* Problems and tasks *
A - Decide whether each statement agrees with the darts forum thread, answering yes or no and quoting the deciding words: (i) A. Edwards calls a draw a fair result; (ii) A. Edwards says Michael Smith is bottom of the table; (iii) insane_moose says the sports relief special might lead them to get into darts.
B - Echo the darts forum thread word for word, everything from "I think the" down to "the upcoming Majors.".

* Text excerpt *
§ §
Felt like a reversal of the masters SF meeting between Taylor & mvg last night in that Taylor had 7 match darts win that game yet blew it & lost the game whilst tonight mvg had 3 darts at D18 & Taylor got a 2nd bite at it & able grab a draw & feel like a win for Taylor whilst a defeat for mvg but I did find it kinda funny that Taylor giving it big celebrations & signings of Board through draw with mvg in which mvg through game away when Taylor throw game game at masters mvg just got on with saw it as another match & won the final. Totally different mind set for both Taylor sees a draw v mvg as a win & mvg sees a draw to Taylor as a huge insult to himself & feels personally like a huge defeat. Taylor can play games with rest but mvg dice him up soon again reminded me of their 2012 grand slam meeting when Taylor said pre match that lvg just another player & wasn't special no different to others & mvg thrashed him & mvg use Taylor antics as a weapon to improve if mvg doesn't smash Taylor & talking 115avg min when meet again soon I will be stunned. 

Cracking match though a draw keeps everyone guessing in terms of who win pl & finish top on table but Anderson looks to be finding firm again as is wade wouldn't be shocked if they are top4 come May.


----------



## A. Edwards (Aug 25, 2007)

Whether Van Gerwen should have beaten Taylor, or whether he threw the match away is irrelevant. In a game of such fine margins, if you miss doubles, you're going to be punished for it - especially against a 16 time World Champion. Aside from Anderson, I'd argue that MvG & Taylor are still the two best players in the World & overall, a draw is a fair result. I still think both men will make the Play-Offs in May & will more than likely face one another in the Final, depending upon final positions. MvG/Taylor is still the money match that everybody wants to see. 

I think the experience can only help Michael Smith in the long-run as he continues to develop as a player. He's had a rough run as of late & is second from bottom in the table, but he has a lot of positives to take away from the experience - being a part of it all as one. He's played some good darts during this years Premier League which he can take confidence from. He's still only a young lad & it's been a monumental learning curve for him, but I could see him becoming a Premier League main-stay in years to come. It'll be interesting to see how he continues to develop post-Premier League heading into the Floor Tournaments & the upcoming Majors.


----------



## insane_moose (Mar 23, 2016)

Might have to get into darts after enjoying the sports relief special with the celebs


----------



## The Monster (Jun 19, 2005)
§ §
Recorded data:
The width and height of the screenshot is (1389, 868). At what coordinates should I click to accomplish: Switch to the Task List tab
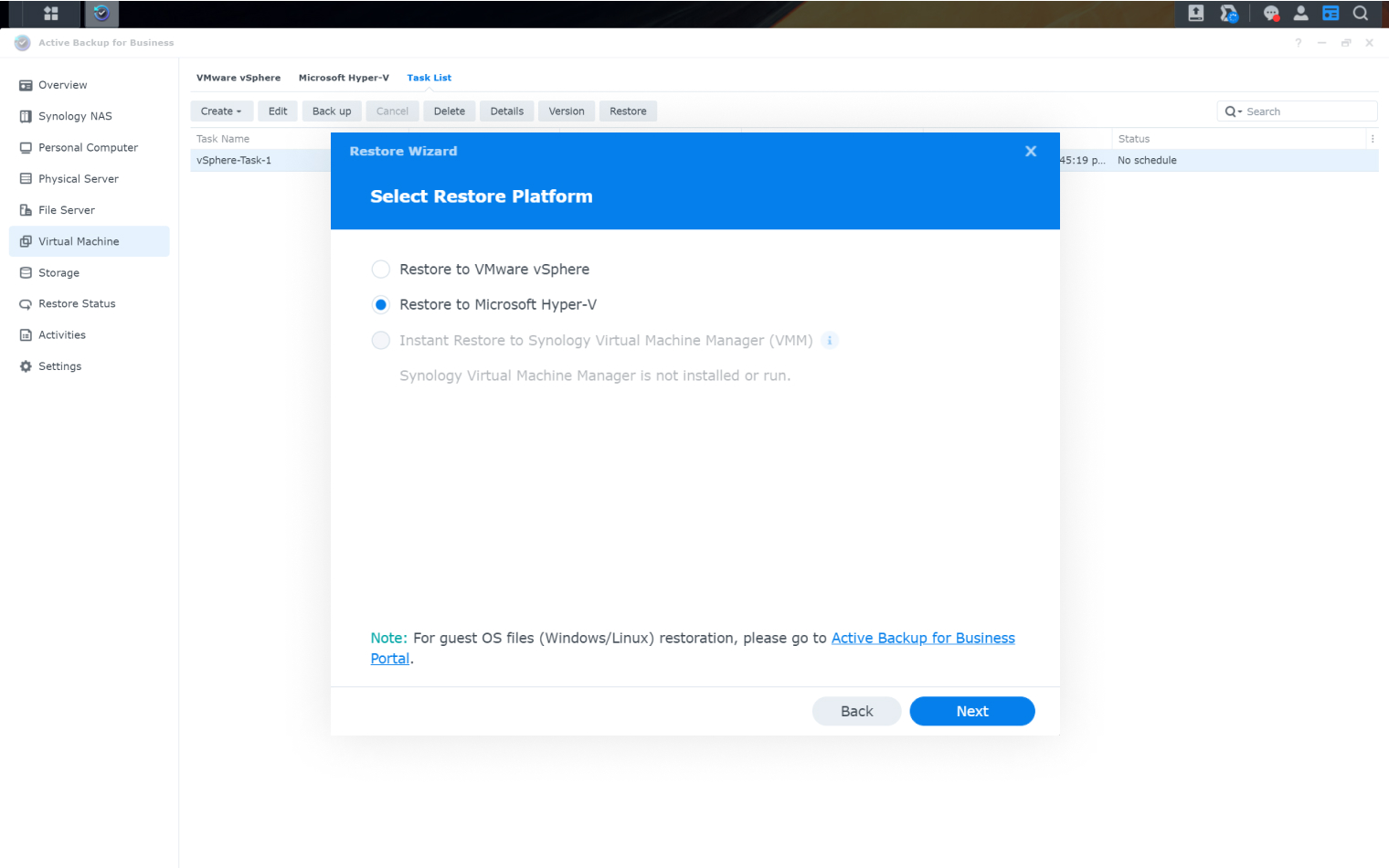pos(429,78)
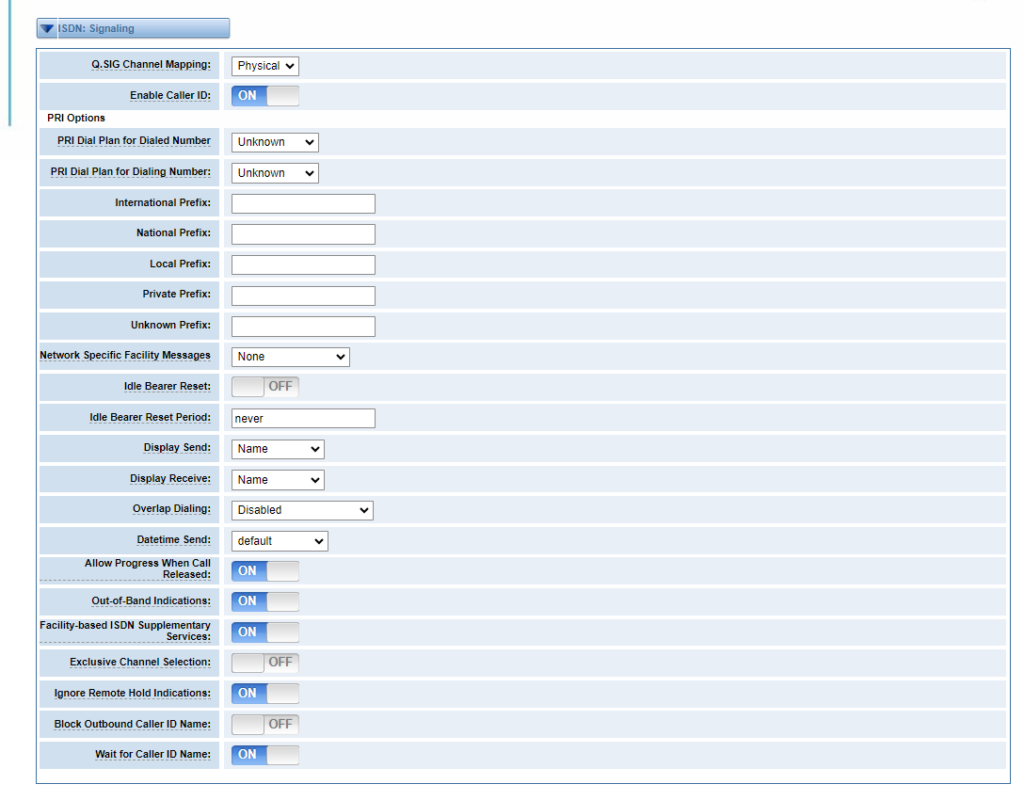The height and width of the screenshot is (800, 1024).
Task: Open PRI Dial Plan for Dialed Number dropdown
Action: pos(274,142)
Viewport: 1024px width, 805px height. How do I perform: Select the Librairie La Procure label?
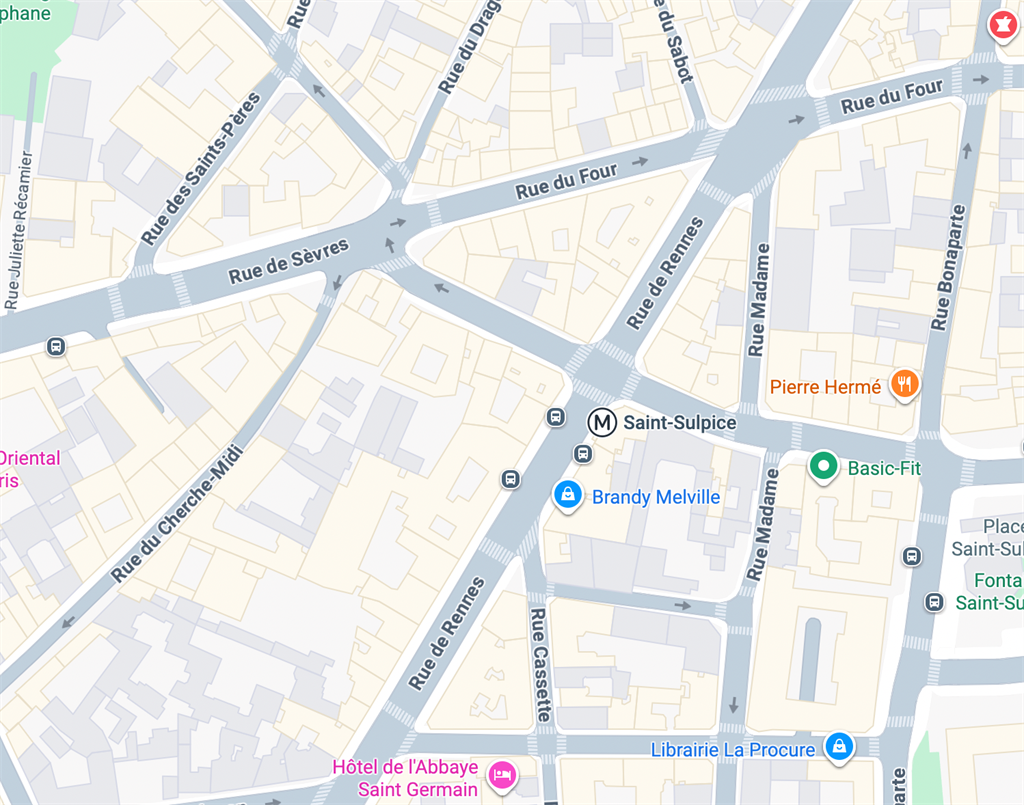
§ §
* The solutions *
A -
(i) Yes: "overall, a draw is a fair result."
(ii) No: "is second from bottom in the table"
(iii) Yes: "Might have to get into darts after enjoying the sports relief special with the celebs"

B -
I think the experience can only help Michael Smith in the long-run as he continues to develop as a player. He's had a rough run as of late & is second from bottom in the table, but he has a lot of positives to take away from the experience - being a part of it all as one. He's played some good darts during this years Premier League which he can take confidence from. He's still only a young lad & it's been a monumental learning curve for him, but I could see him becoming a Premier League main-stay in years to come. It'll be interesting to see how he continues to develop post-Premier League heading into the Floor Tournaments & the upcoming Majors.